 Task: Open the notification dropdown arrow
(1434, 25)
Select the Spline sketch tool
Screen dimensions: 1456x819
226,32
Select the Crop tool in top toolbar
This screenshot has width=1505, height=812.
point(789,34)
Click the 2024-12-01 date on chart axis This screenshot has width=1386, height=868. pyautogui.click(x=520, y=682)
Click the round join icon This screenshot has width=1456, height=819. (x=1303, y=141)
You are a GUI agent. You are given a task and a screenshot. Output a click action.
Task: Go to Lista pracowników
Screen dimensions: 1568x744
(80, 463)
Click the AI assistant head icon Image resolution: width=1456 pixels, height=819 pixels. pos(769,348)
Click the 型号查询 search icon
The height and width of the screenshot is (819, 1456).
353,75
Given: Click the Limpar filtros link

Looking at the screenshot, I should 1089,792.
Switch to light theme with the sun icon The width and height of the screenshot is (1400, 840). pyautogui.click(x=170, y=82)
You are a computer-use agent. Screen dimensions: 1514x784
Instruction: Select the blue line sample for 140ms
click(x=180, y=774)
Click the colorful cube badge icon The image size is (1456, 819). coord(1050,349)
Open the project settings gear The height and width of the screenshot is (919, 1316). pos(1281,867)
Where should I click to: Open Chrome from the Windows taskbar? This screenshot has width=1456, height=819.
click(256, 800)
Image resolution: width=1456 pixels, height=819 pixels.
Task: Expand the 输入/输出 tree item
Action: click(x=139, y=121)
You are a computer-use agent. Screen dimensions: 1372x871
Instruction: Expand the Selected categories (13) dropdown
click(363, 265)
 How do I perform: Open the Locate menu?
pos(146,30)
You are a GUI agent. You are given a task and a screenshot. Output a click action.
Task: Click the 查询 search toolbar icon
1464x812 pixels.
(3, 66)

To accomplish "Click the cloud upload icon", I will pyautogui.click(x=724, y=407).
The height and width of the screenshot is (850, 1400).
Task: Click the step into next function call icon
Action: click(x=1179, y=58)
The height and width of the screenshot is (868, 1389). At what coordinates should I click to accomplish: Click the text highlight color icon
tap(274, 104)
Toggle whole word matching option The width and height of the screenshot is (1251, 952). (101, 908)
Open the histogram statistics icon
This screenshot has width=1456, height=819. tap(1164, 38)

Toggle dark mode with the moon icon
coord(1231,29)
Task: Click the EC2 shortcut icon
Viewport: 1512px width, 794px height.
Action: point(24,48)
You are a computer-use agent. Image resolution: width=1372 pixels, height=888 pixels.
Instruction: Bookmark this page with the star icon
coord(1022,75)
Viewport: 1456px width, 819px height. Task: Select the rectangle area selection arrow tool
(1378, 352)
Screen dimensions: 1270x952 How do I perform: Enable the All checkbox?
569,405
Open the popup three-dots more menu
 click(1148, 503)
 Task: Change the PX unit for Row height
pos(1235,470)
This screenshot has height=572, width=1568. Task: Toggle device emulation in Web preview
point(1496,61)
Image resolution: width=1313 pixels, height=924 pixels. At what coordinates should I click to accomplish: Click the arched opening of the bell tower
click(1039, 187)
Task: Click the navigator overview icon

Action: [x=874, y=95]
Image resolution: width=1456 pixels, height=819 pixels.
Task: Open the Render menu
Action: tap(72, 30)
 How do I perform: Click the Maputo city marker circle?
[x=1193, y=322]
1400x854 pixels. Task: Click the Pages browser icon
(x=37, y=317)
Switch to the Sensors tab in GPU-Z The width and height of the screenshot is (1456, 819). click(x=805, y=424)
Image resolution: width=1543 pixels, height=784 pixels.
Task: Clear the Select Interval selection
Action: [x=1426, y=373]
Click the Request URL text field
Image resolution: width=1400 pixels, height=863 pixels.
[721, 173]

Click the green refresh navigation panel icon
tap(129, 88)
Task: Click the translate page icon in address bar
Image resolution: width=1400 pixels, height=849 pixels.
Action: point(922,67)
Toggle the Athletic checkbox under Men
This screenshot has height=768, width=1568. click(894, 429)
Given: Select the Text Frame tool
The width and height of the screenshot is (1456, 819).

•••••

(EXERCISE AIM)
Of all the entries above, repeat only the lines from the line that has "Select the Spline sketch tool" to the line that has "Open the project", both lines included, exactly.

(SOLUTION)
Select the Spline sketch tool
Screen dimensions: 1456x819
226,32
Select the Crop tool in top toolbar
This screenshot has width=1505, height=812.
point(789,34)
Click the 2024-12-01 date on chart axis This screenshot has width=1386, height=868. pyautogui.click(x=520, y=682)
Click the round join icon This screenshot has width=1456, height=819. (x=1303, y=141)
You are a GUI agent. You are given a task and a screenshot. Output a click action.
Task: Go to Lista pracowników
Screen dimensions: 1568x744
(80, 463)
Click the AI assistant head icon Image resolution: width=1456 pixels, height=819 pixels. pos(769,348)
Click the 型号查询 search icon
The height and width of the screenshot is (819, 1456).
353,75
Given: Click the Limpar filtros link

Looking at the screenshot, I should 1089,792.
Switch to light theme with the sun icon The width and height of the screenshot is (1400, 840). pyautogui.click(x=170, y=82)
You are a computer-use agent. Screen dimensions: 1514x784
Instruction: Select the blue line sample for 140ms
click(x=180, y=774)
Click the colorful cube badge icon The image size is (1456, 819). coord(1050,349)
Open the project settings gear The height and width of the screenshot is (919, 1316). pos(1281,867)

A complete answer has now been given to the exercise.